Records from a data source
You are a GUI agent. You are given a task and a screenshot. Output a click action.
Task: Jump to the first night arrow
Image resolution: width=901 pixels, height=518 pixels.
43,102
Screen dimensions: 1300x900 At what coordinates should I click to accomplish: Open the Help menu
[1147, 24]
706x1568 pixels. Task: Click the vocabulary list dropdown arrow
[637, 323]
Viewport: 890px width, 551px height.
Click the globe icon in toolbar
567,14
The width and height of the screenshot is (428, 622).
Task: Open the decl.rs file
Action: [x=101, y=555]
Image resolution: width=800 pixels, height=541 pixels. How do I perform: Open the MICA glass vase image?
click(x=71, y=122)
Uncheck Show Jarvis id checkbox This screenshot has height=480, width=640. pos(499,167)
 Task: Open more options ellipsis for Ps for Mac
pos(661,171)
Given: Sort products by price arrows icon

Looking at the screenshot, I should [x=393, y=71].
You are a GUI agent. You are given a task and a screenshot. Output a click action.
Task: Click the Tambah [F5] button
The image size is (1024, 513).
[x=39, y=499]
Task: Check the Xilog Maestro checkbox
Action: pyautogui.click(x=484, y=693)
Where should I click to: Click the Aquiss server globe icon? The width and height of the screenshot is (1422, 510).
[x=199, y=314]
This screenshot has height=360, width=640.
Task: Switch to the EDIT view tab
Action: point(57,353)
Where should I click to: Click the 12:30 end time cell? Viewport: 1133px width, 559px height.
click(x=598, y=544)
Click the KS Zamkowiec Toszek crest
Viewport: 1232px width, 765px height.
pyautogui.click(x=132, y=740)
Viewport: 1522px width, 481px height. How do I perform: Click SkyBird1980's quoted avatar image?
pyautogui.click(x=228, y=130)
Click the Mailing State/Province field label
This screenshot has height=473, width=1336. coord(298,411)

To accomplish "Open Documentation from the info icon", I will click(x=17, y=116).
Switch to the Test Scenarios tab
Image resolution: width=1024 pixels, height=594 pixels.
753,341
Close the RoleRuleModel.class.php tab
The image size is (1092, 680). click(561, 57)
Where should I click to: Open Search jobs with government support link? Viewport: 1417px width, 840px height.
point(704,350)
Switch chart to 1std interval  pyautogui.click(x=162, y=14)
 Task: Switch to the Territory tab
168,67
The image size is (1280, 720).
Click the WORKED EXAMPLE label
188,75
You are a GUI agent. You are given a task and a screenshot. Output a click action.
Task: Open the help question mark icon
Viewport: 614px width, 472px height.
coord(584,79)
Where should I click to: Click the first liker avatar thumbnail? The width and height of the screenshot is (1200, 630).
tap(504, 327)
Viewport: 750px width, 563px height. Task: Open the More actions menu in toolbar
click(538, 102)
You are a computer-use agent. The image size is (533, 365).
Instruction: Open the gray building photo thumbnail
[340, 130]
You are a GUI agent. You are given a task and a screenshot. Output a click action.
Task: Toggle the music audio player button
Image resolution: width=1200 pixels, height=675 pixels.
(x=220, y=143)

## [Brief]
Pick from the records each line that contains the word "button" and show it.

## [Answer section]
Task: Click the Tambah [F5] button
Task: Toggle the music audio player button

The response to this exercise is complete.